Use Footprints To Help Line ‘Em Up

When I moved from Grade 2 to Grade 1, I shocked, shocked! when the wee ones couldn’t line themselves up to exit the classroom at all! We practiced and practiced and practiced, but every time we had new line leaders (weekly) they

couldn’t find the starting points and line would be all wonky. Even if they got the right point they’d turn around, which would make the others think they had to be behind them, facing the opposite of walking out the classroom door. Then the “little teachers” of the bunch would bossily try to correct the line leaders. Tears would be shed; little voices would get terse. It’s at that point the whole situation goes off the rails and now you’re 5 minutes late to Gym.

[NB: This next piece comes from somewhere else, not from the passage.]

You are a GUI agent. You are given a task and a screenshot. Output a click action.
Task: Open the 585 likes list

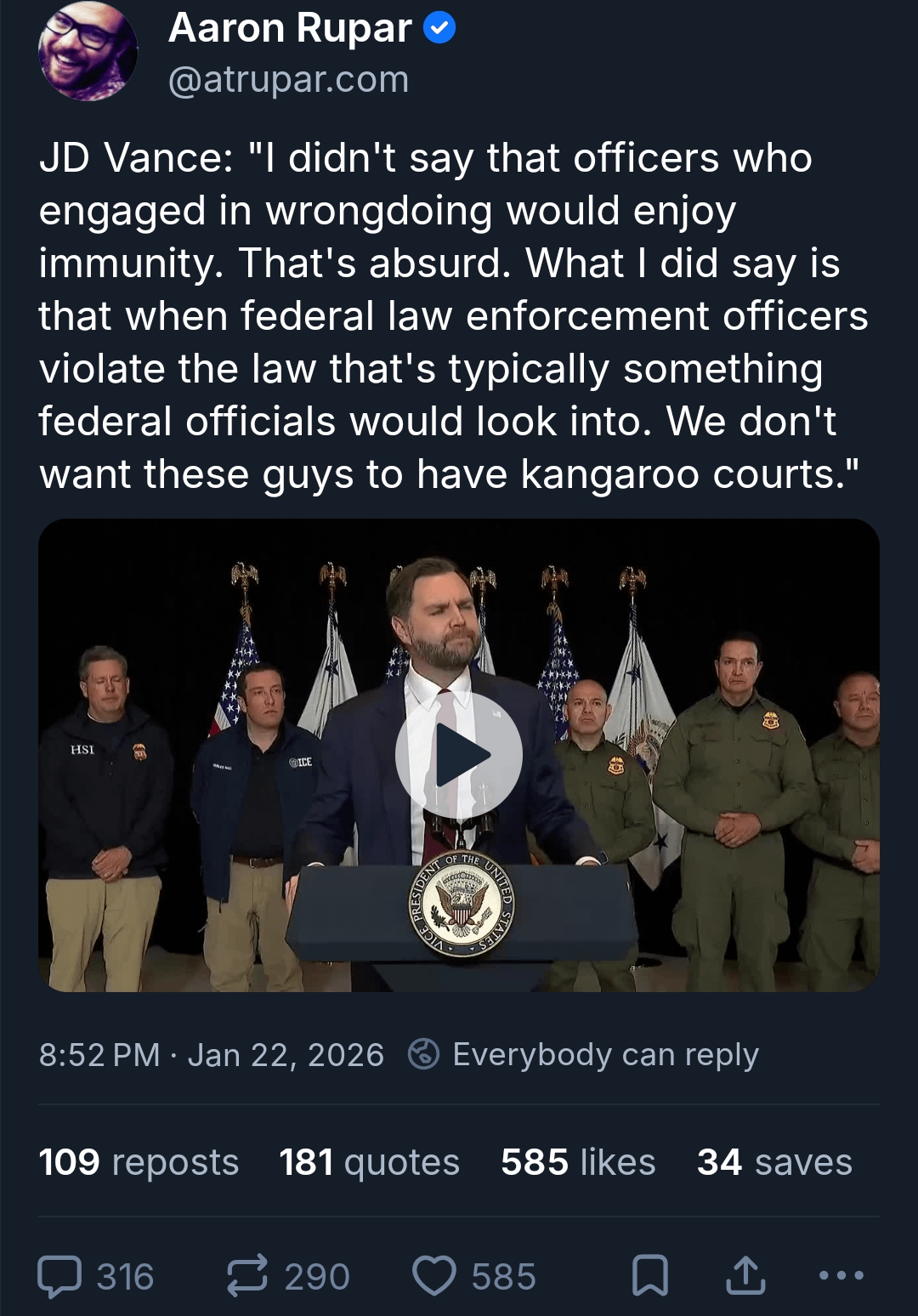pos(578,1162)
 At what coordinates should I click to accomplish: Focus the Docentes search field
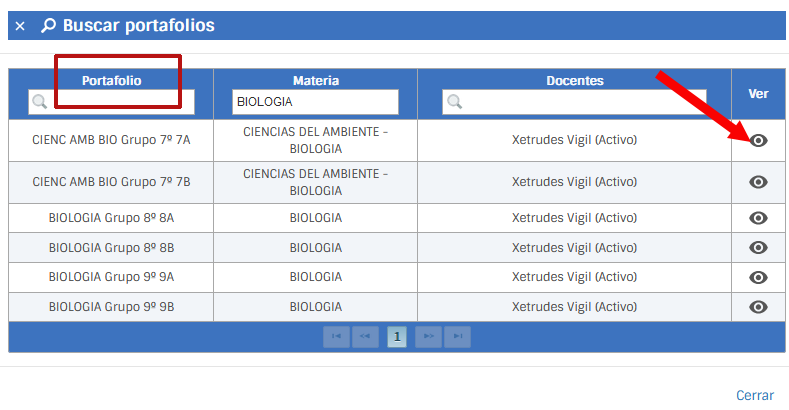tap(583, 101)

I got this from a Kindergarten teacher at another school. Put footprints on the floor so that the line leaders know where and how to stand. So very, very simple.

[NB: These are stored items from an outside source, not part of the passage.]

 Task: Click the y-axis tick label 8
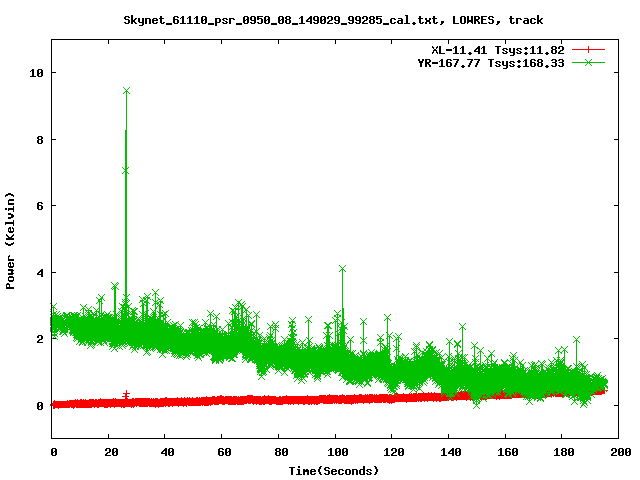40,140
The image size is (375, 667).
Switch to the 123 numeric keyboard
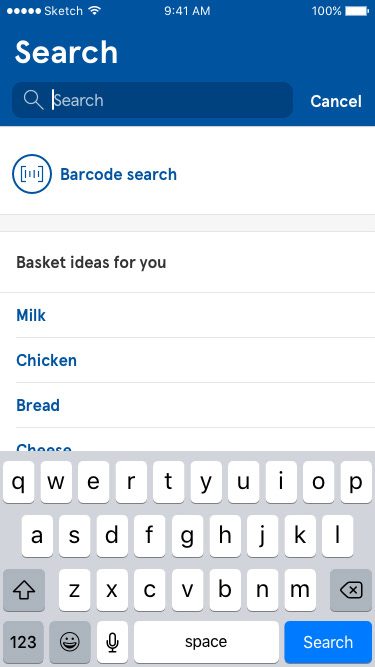(x=23, y=642)
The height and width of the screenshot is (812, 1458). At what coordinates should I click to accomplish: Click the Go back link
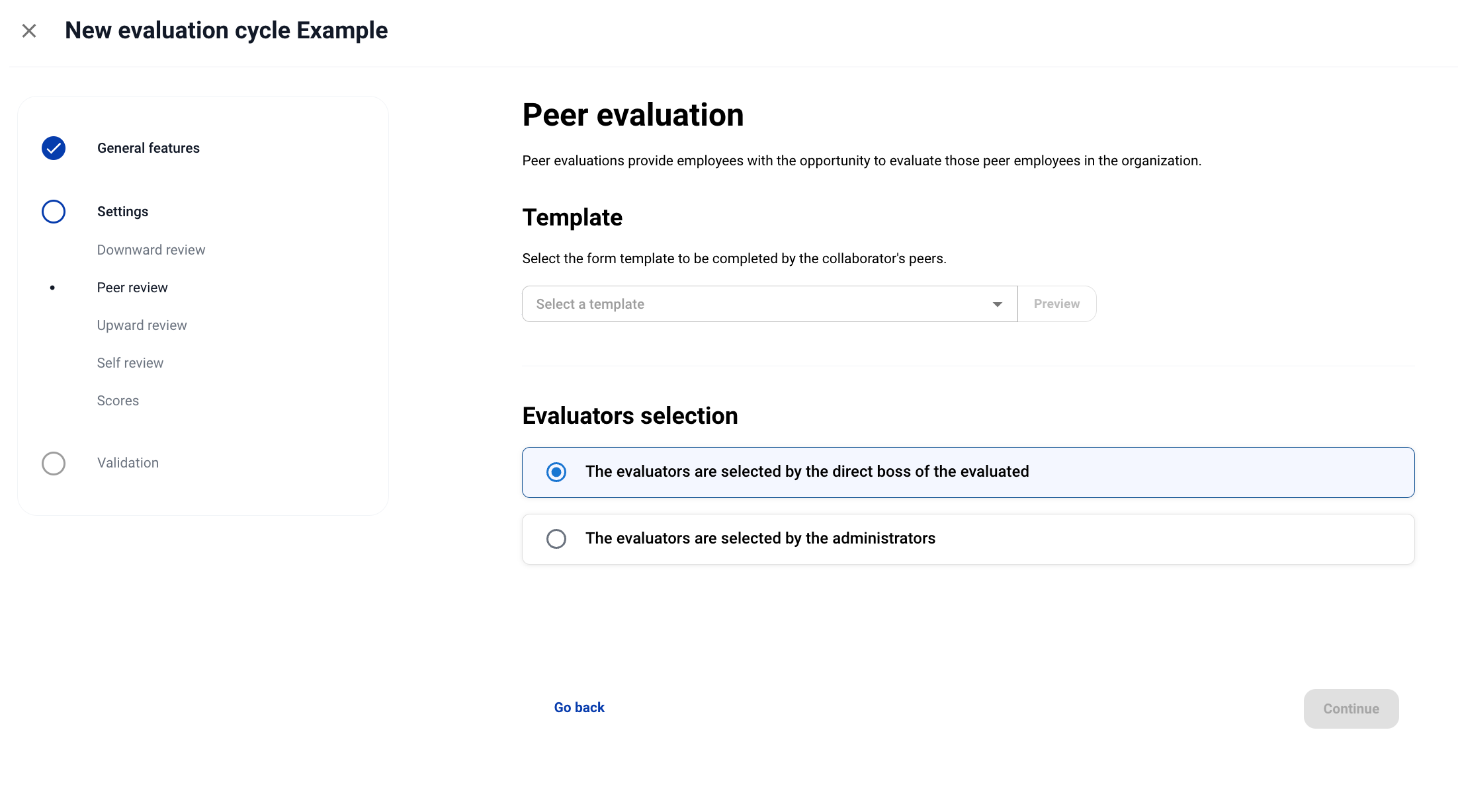579,708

line leaders know where to stand

This was "boys" and "girls" lineup guides; I have since gone to just the words "line leader" on each pair as to preserve gender neutrality.

Luckily, none of my custodians freaked out or even mentioned the taped-on prints. Your results may vary.

Helpful Hints: Laminate the construction paper of durability. I used plain ole’ masking tape loops to secure them. In June, they just peeled right up with no residue left over. I would imagine that painter’s tape might work well, too. I would avoid packing tape, I’ve never had any joy in using packing tape for any situation in the classroom.

May your lines always be nice, straight, and quiet, geeks!

Sep 3 / The Teacher Geek

I’ve Got a New Attituuuuuude!

Hello Geeks. It’s been a while. I know that last year I completely neglected this blog, my baby. There were many “surface” reasons for this: teaching a new grade, a writing project to be named soon, generic cialis no prescription” target=”_blank”>a newfound love of running insane distances. But when I look back upon last year, I now realize I didn’t write much because I just didn’t think I had anything to offer you.

I had a hard school year. I’m actually going to go ahead and crown it Hardest Year Ever. But before I drink any more whine, I’ll spare you the details about why it was hard, because I know that there are a ga-zillion other teachers out there that had it just a bad, probably worse, than I did. It was disappointing though, because I just want to do a great job and I was constantly feeling like my best wasn’t ever good enough.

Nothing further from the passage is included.